(DATA FOR THIS EXERCISE Opens)

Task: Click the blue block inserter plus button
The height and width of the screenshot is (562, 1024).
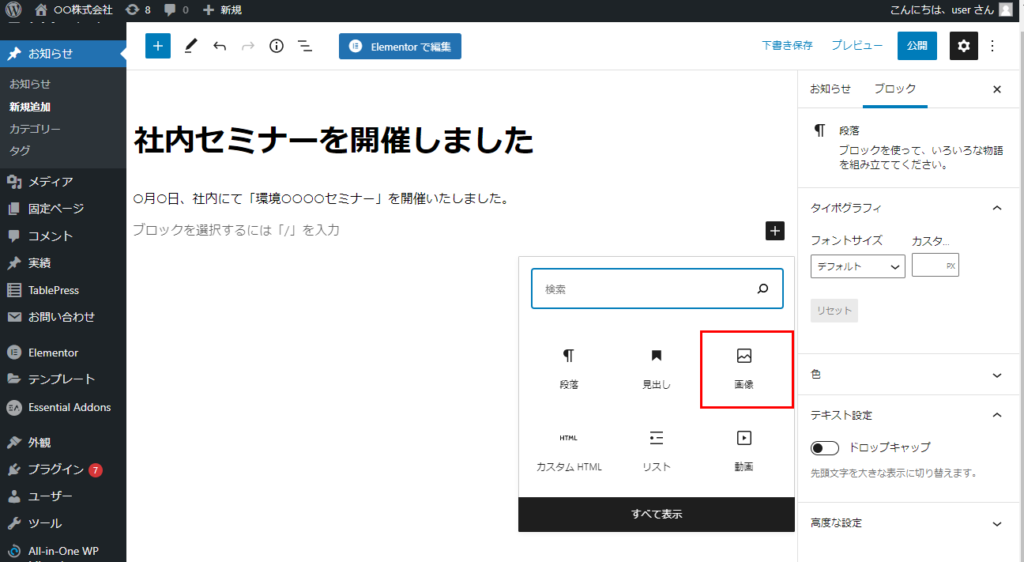Action: pos(158,46)
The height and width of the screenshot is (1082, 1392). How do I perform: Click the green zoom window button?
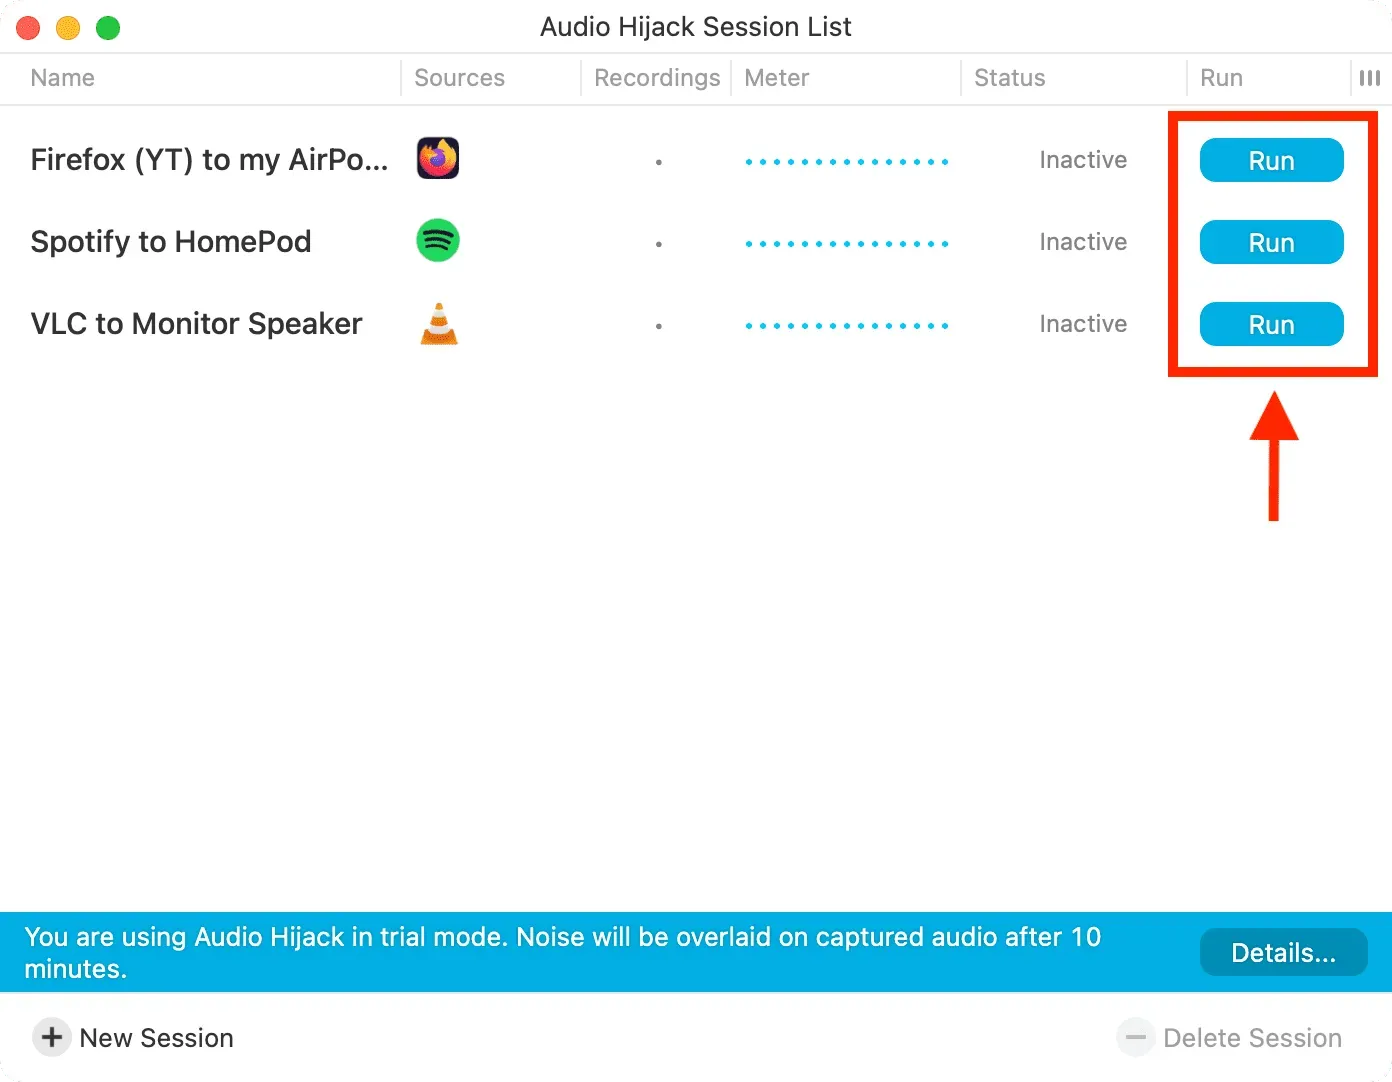[x=108, y=28]
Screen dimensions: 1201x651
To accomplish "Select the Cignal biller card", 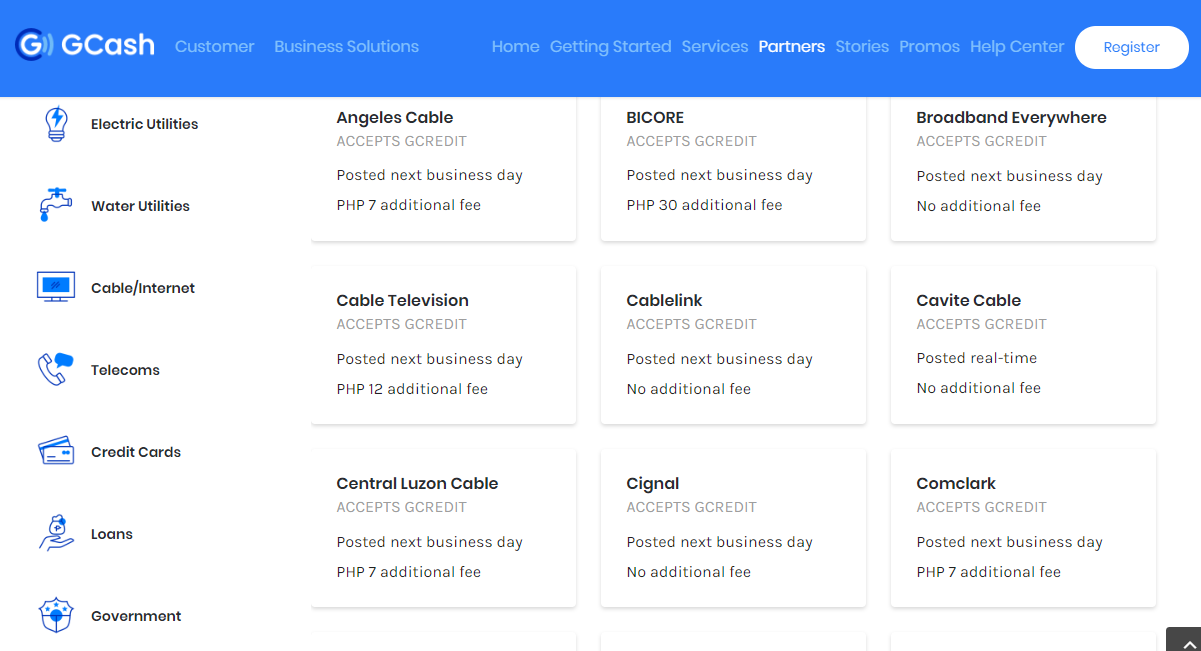I will [733, 528].
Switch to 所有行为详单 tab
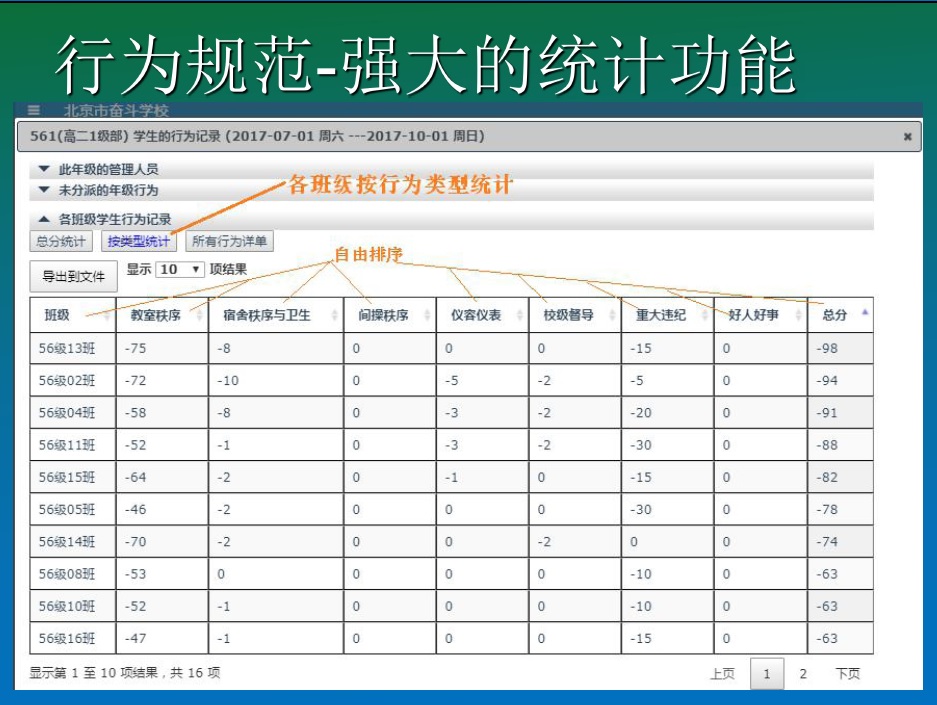 click(229, 241)
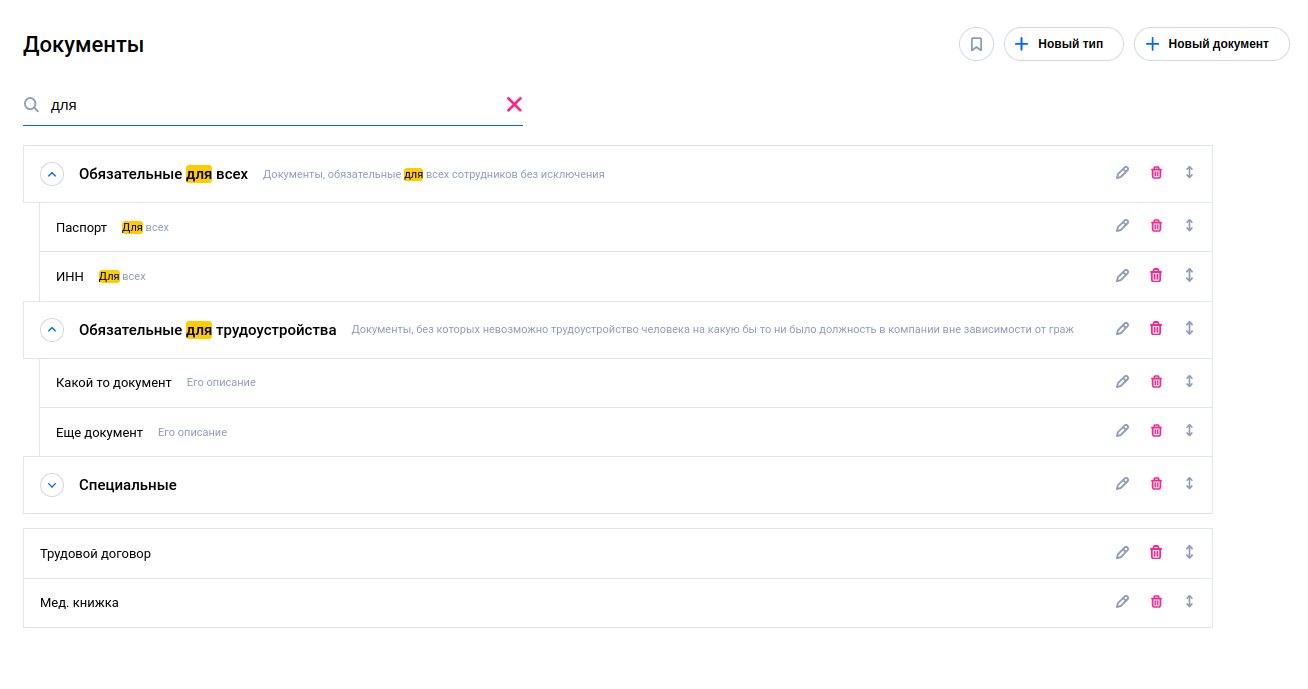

(DATA FOR THIS EXERCISE Closes)

The response should consist of the lines above from the first through the one containing "Screen dimensions: 1201x651", transcribed exactly, with every picture left out.

▶ EXERCISE ANSWER:
Task: Click the blue block inserter plus button
The height and width of the screenshot is (562, 1024).
Action: pos(158,46)
The height and width of the screenshot is (1082, 1392). How do I perform: Click the green zoom window button?
[x=108, y=28]
Screen dimensions: 1201x651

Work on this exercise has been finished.